[Records to process]:

[Start of section]

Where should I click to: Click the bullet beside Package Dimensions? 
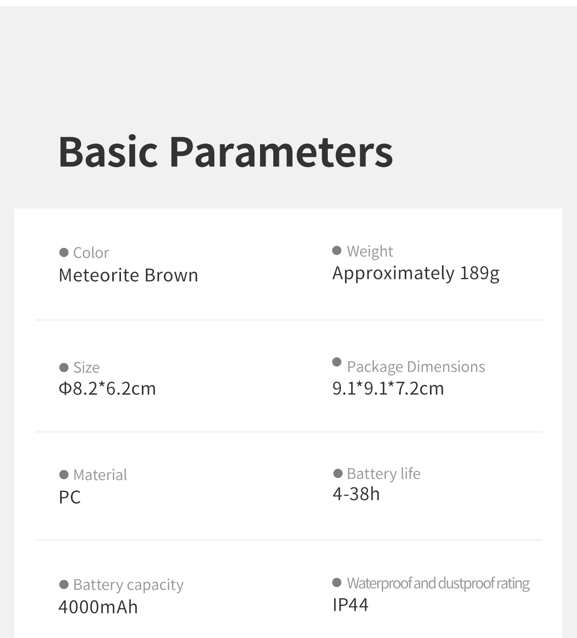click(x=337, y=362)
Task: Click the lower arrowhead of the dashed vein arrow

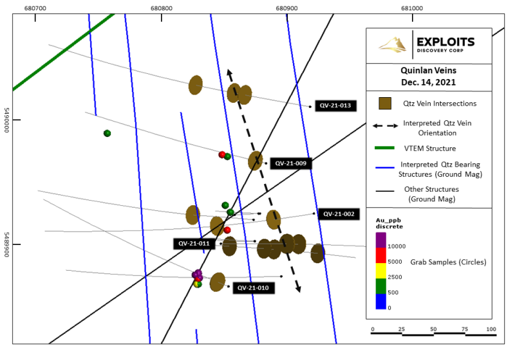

[End of section]
[Start of section]

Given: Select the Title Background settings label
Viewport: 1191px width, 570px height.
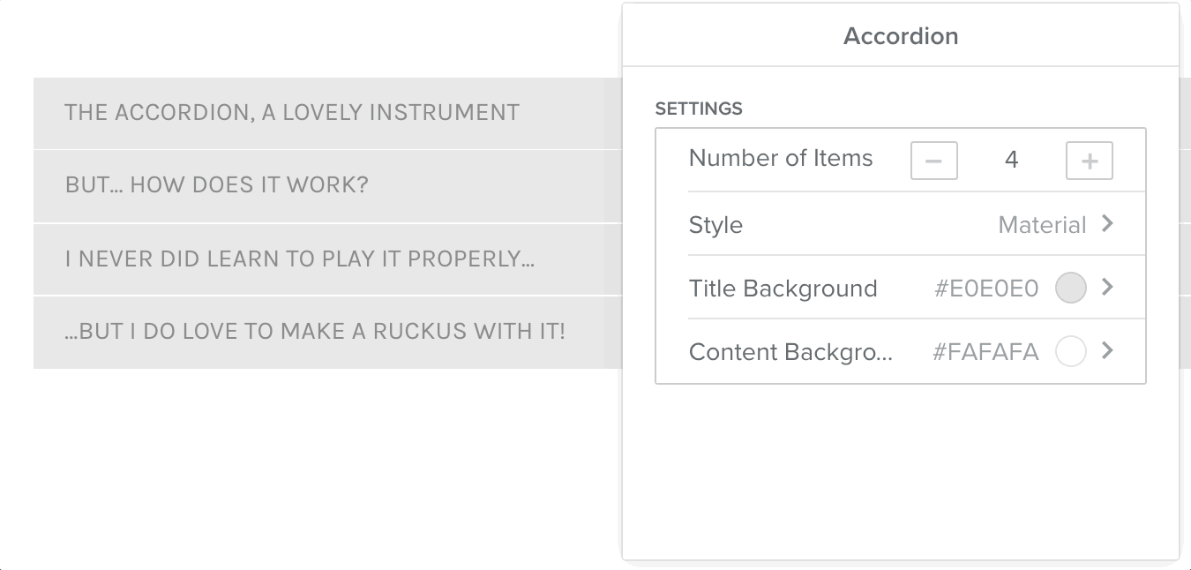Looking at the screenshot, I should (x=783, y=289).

[End of section]
[Start of section]

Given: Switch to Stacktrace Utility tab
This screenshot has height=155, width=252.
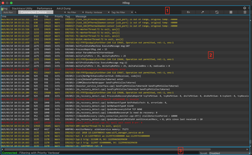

[End of section]

[Work request]:
Reproduce, exactly and only, the lines of the records above starting at the line with "Where should I" and ending at the line with "Task: Click the", both included. Leave every picture out.

[Reply]:
Where should I click to: Click the bullet beside Package Dimensions? 
click(x=337, y=362)
Task: Click the lower arrowhead of the dashed vein arrow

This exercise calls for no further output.